To seek to generate current income and gains, the Fund may employ an option strategy of writing (selling) covered call options on common stocks held in the Fund’s portfolio. The Fund may pursue this option strategy to a greater extent during the invest-up period of the Fund. The Fund may invest up to 40% of its managed assets in unregistered or otherwise restricted securities issued by public and non-public companies, including up to 20% of its managed assets in security issued by non-public companies. The Fund may also invest up to 25% of its managed assets in debt securities, including securities rated below investment-grade.
The Fund is more susceptible to adverse global and domestic economic or regulatory occurrences affecting the energy sector and additional risks including: commodity price volatility; the risk of supply and demand variances; interest-rate risk; catastrophic event risk; and the possibility of resource depletion. An additional risk to consider is that energy infrastructure entities owned by the Fund may depend on their ability to make acquisitions that increase adjusted operating surplus per unit in order to enhance distributions to unit holders.
Investing in unregistered or restricted securities entails various risks. Such securities are often more difficult to evaluate and the sale of such securities often requires more time and results in higher selling expenses than does the sale of more liquid exchange-listed securities. Restrictions on the resale of such securities may result in an event where a considerable period of time may elapse between a decision to liquidate a security and the time when the Fund would be permitted to sell, during which time the Fund would bear additional market risks. The Fund’s potential investment in securities of below investment-grade quality involves special risks in addition to the risks associated with an investment in investment-grade securities. Lower-grade securities typically entail greater price volatility and may be less liquid than higher-rated securities. Lower-grade securities are commonly referred to as “junk bonds” because of their predominantly speculative characteristics with respect to the issuer’s capacity to pay interest and repay principal. These securities may also be more susceptible to adverse economic and competitive industry conditions than higher-rated securities.
For periodic shareholder reports and recent fund-specific filings, please visit the U.S. Securities and Exchange Commission (“SEC”) website via the following: FMO SEC Filings.
The Fund considers an “energy infrastructure” MLP or company to be an MLP or company (i) engaged in the development, construction, distribution, management, ownership, operation and/or financing of energy infrastructure assets, including, but not limited to, assets used in exploration, development, production, generation, transportation (including marine), transmission, terminal operation, storage, gathering, processing, refining, distribution, mining, or marketing of natural gas, natural gas liquids, crude oil, refined petroleum products (including biodiesel and ethanol), coal or electricity or power generation, or that provides energy-related equipment or services, and that has at least 50% of its assets, income, sales or profits committed to or derived from energy infrastructure related assets or activities or (ii) that have been given a third party industry or sector classification consistent with the energy infrastructure designation.
A master limited partnership is a limited partnership that is publicly traded.
The Fund's tax information is provided on one 1099-DIV with single state tax reporting (versus individual MLPs which may require multiple K-1s and multiple state tax reporting).
The Fund chose a fiscal year end of November 30. Taking this into consideration, a November 30 year end gives us the ability to distribute the Form 1099-Div in a timely manner.
The Fund may invest up to 25% of its assets in U.S. dollar-denominated foreign securities.
The Fund intends to declare and pay its distributions on a quarterly basis.
----
## [WORK TASK A]
Please say whether each statement agrees with the fund description above, answering yes or no and quoting the deciding words: (i) The Fund may put up to 20% of its managed assets in securities issued by non-public companies. (ii) The Fund plans to pay its distributions monthly. (iii) The Fund's fiscal year ends on December 31.
## [WORK TASK B]
Using the fund description above, answer each question:
(i) What share of its assets may the Fund invest in U.S. dollar-denominated foreign securities?
(ii) How does the text define a master limited partnership?
(iii) What are lower-grade securities commonly called?

## [DATA PROVIDED]
----
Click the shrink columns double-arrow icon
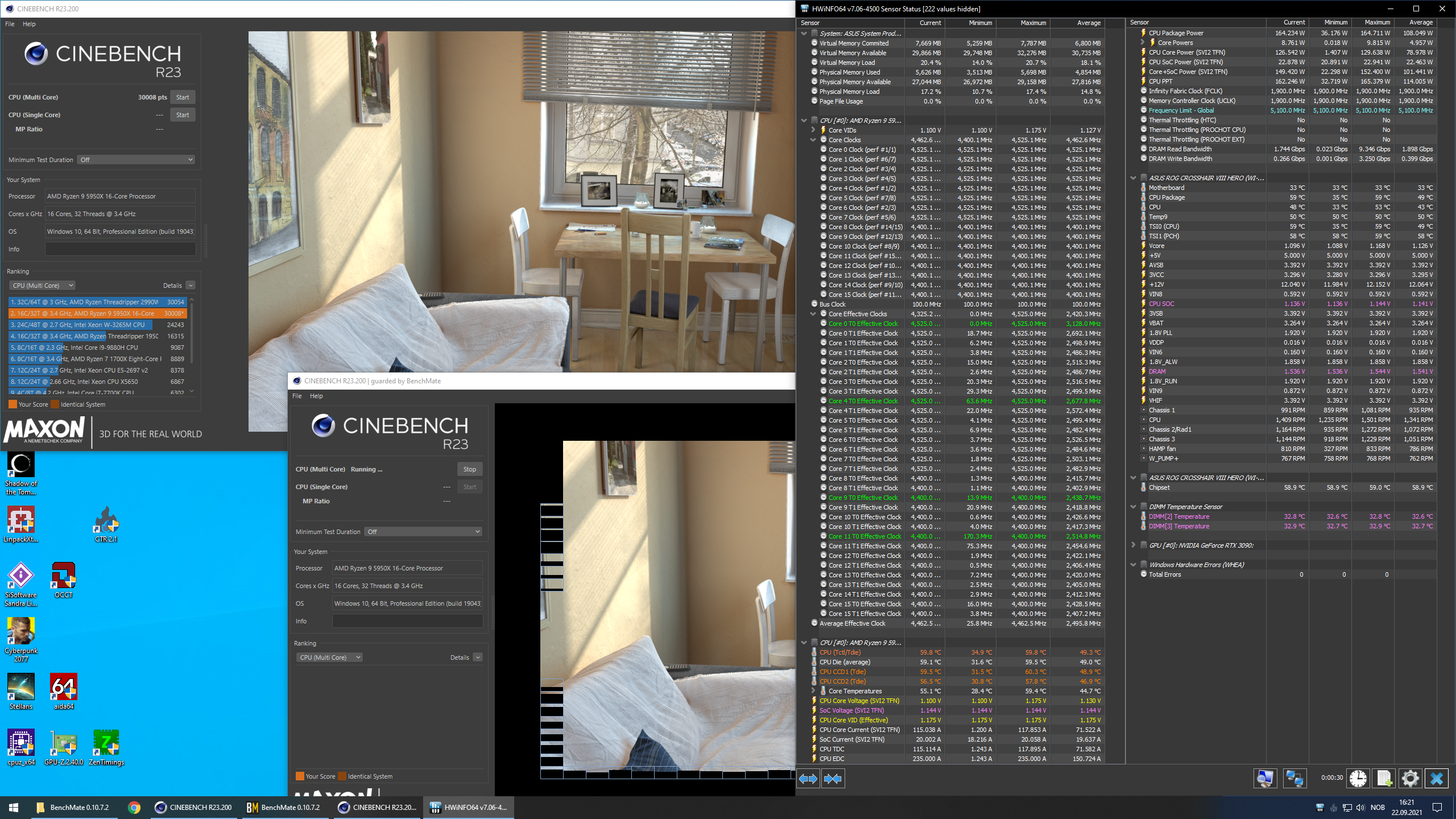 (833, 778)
----
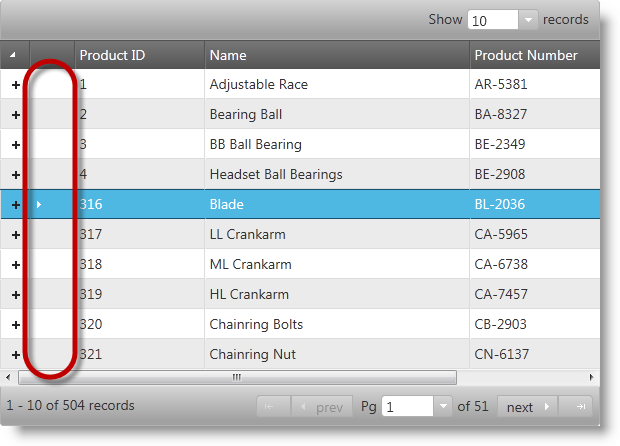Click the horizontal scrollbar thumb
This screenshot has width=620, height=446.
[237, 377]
----
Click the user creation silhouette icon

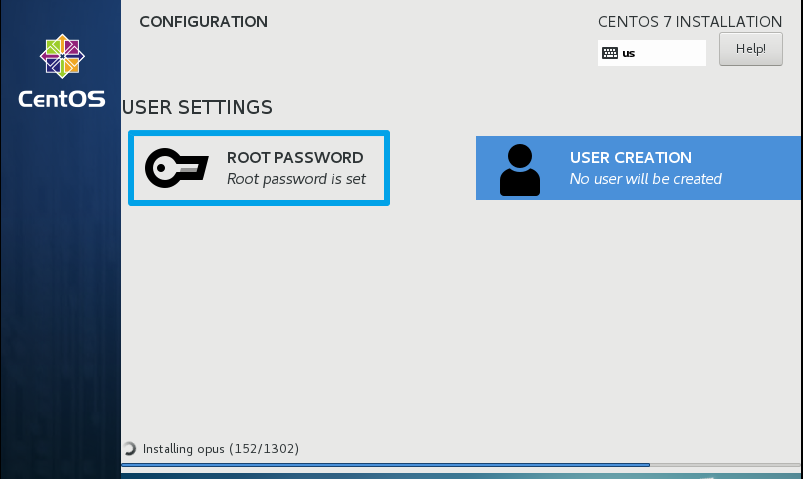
----
## [ANSWER A]
(i) Yes: "including up to 20% of its managed assets in security issued by non-public companies"
(ii) No: "The Fund intends to declare and pay its distributions on a quarterly basis."
(iii) No: "The Fund chose a fiscal year end of November 30."

## [ANSWER B]
(i) Up to 25%
(ii) A limited partnership that is publicly traded
(iii) "Junk bonds"